# WHAT YOU NEED TO DO
From the entries below, copy every line holding the word "agent".
[RECORDS SHOWN Boundary: Start]
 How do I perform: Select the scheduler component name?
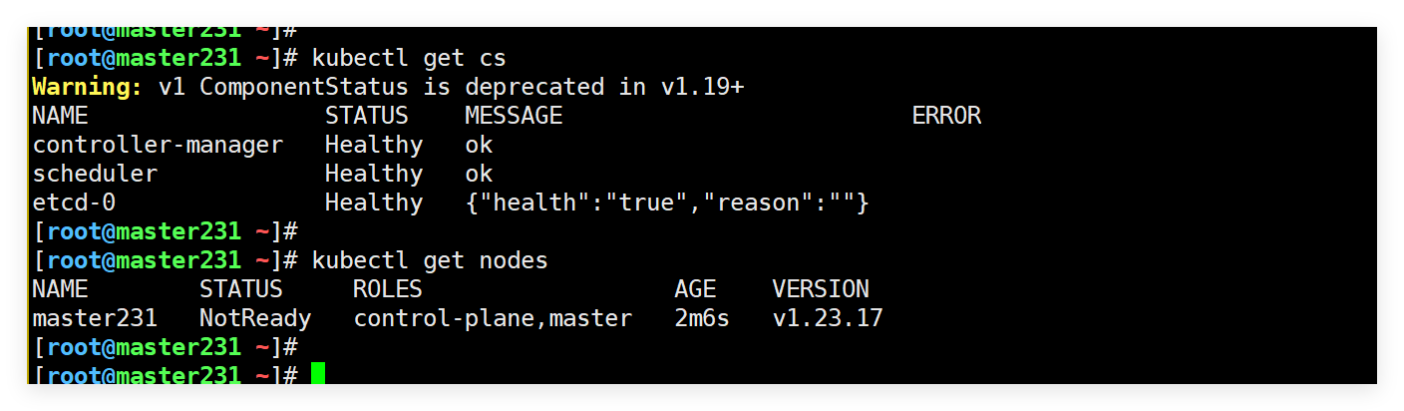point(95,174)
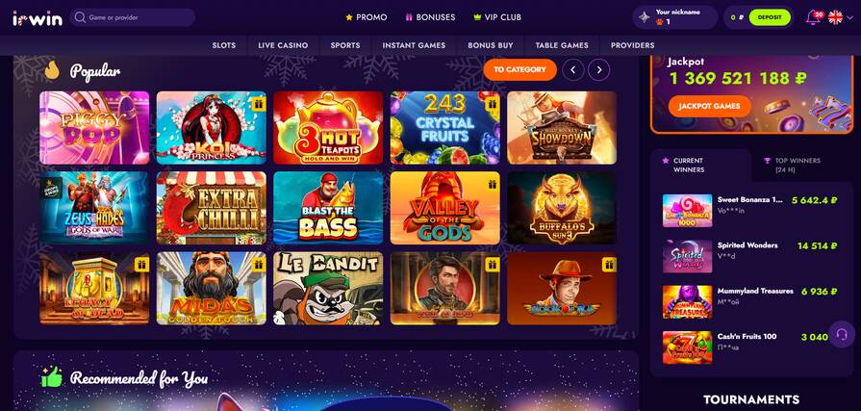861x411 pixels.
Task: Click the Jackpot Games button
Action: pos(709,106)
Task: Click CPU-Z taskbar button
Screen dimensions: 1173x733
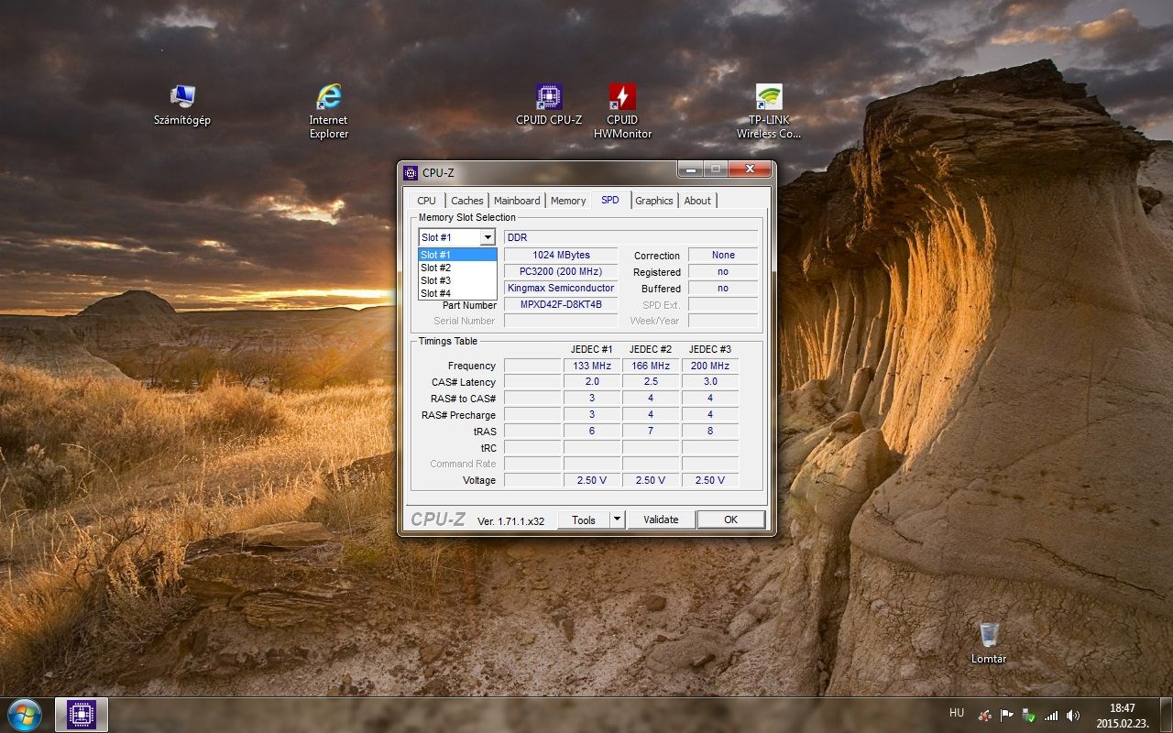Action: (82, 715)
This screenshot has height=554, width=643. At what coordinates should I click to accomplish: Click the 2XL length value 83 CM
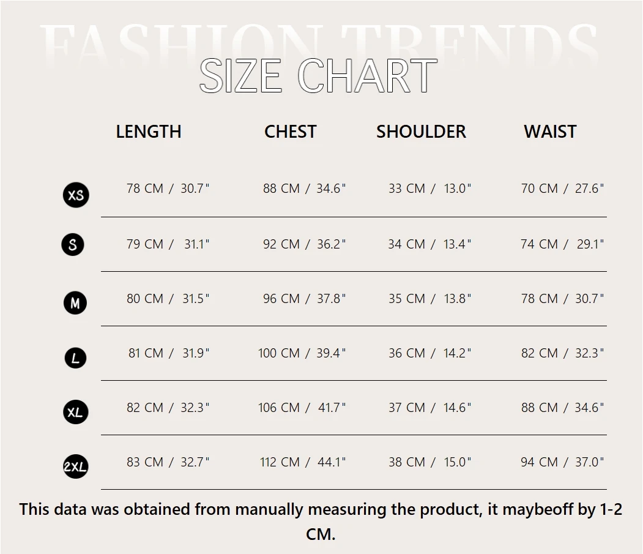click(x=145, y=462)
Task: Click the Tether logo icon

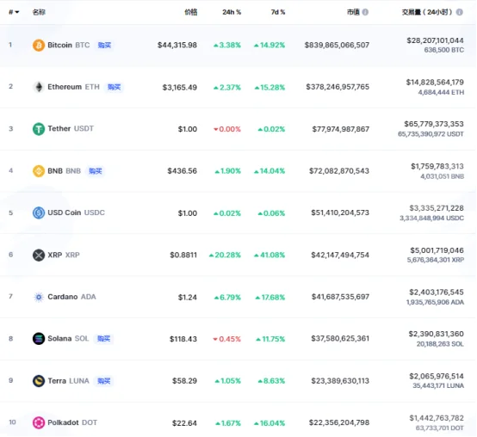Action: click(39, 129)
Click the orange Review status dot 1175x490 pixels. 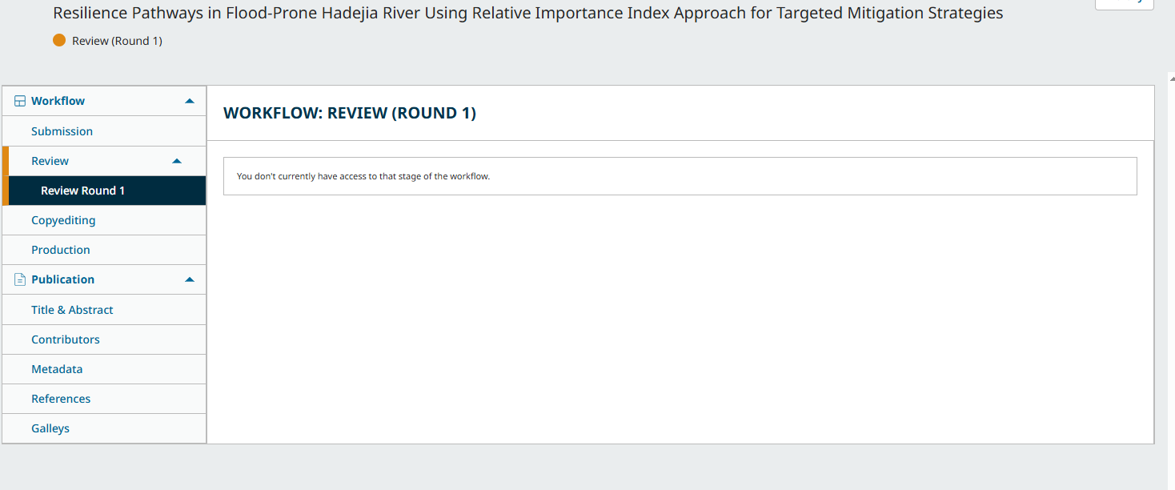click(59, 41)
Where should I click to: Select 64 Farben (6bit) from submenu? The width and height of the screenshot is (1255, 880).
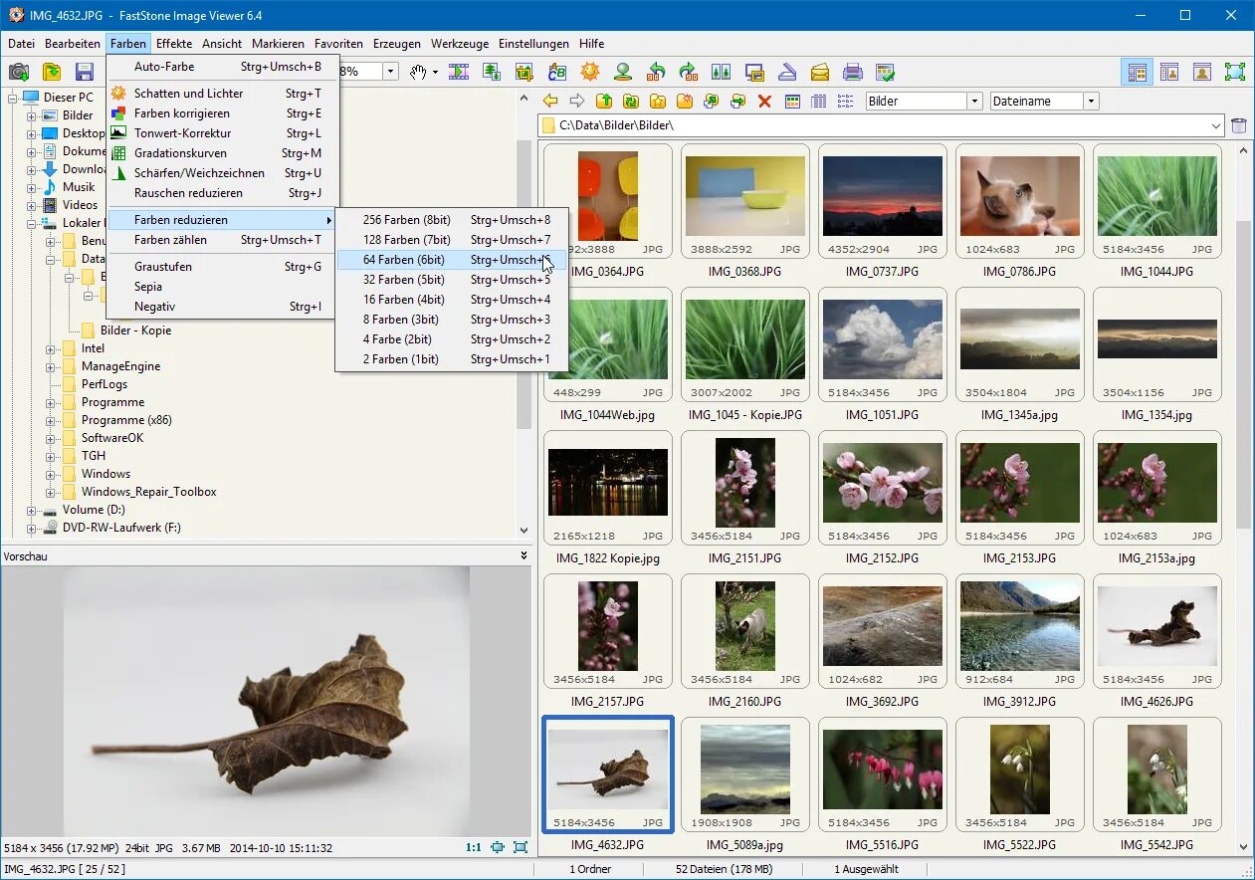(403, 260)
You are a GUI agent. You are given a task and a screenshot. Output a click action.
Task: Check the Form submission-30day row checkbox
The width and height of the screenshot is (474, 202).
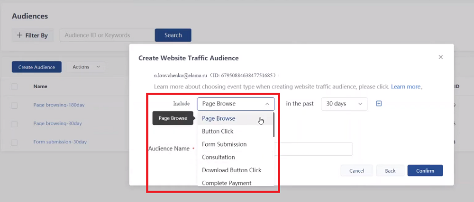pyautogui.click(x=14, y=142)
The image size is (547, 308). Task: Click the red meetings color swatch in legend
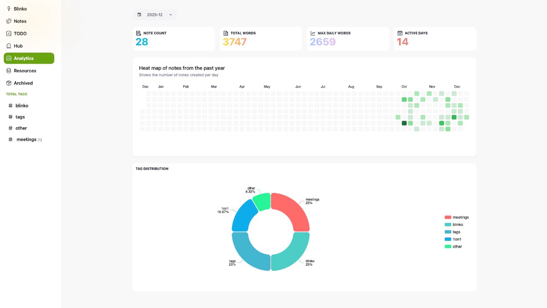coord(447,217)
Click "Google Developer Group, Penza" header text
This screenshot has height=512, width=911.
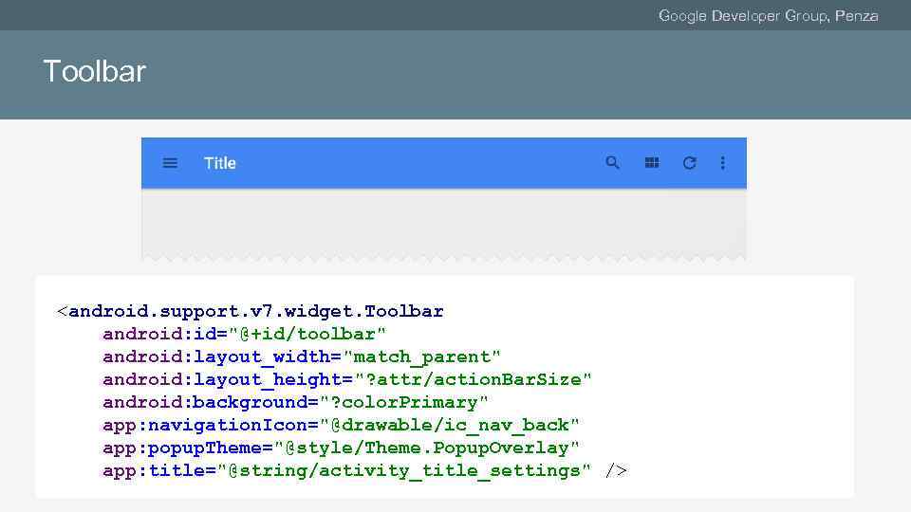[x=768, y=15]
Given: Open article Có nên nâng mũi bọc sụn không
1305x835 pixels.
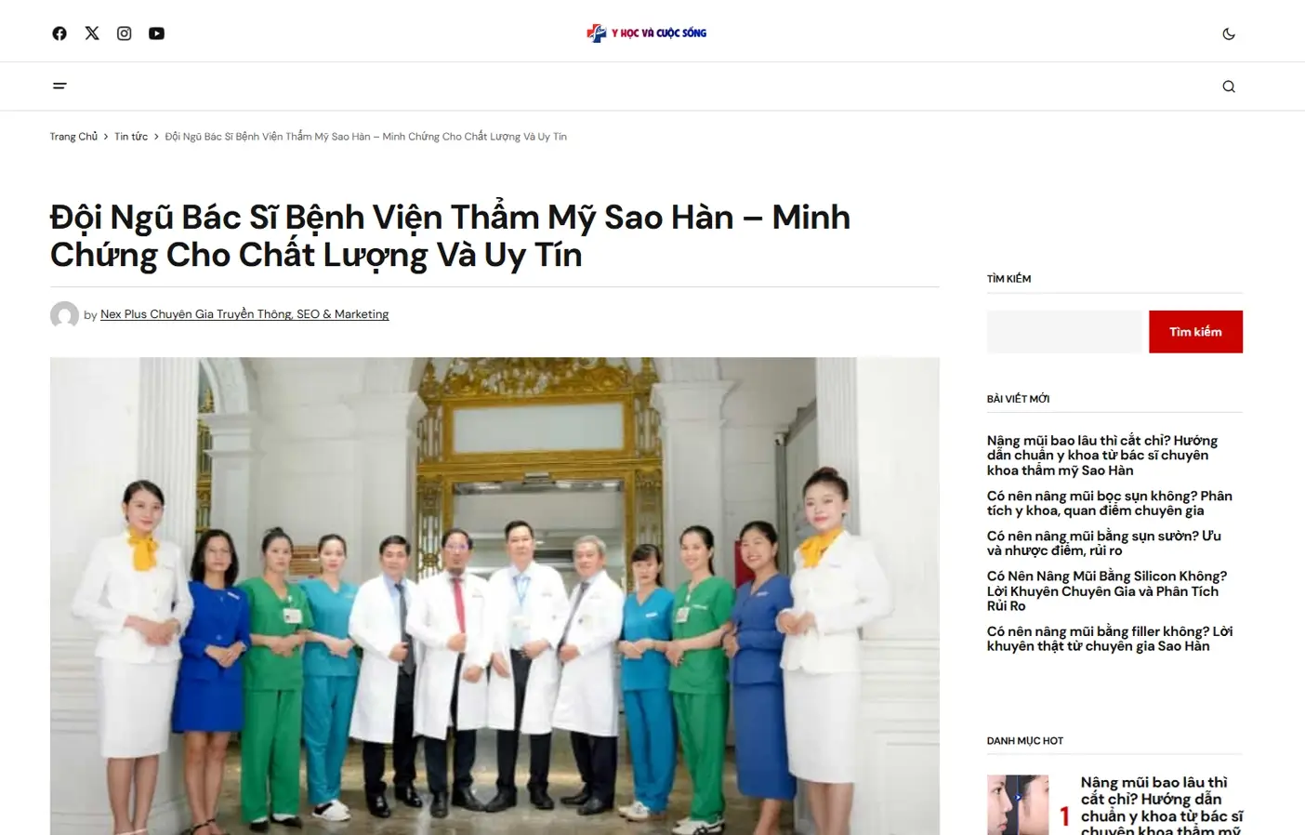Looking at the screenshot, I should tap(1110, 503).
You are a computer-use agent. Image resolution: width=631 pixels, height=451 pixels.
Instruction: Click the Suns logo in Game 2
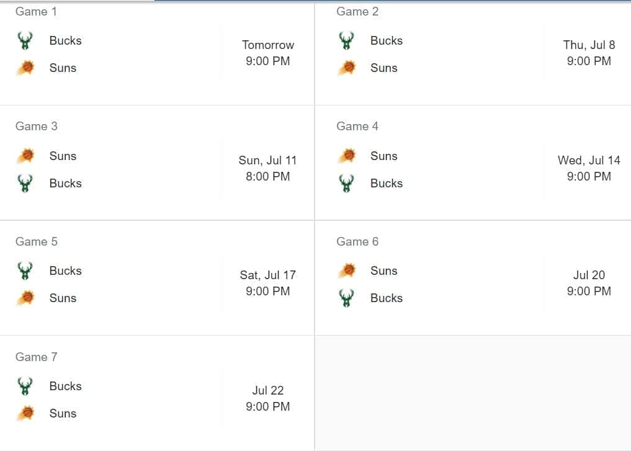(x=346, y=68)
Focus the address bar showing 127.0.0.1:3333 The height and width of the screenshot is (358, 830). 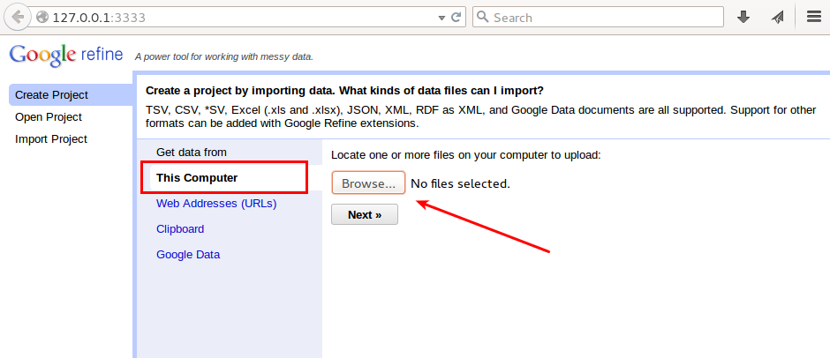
[RECORDS SHOWN Boundary: End]
# ANSWER SPACE
You are a GUI agent. You are given a task and a screenshot. Output a click action.
You are a computer-use agent. Image resolution: width=631 pixels, height=451 pixels.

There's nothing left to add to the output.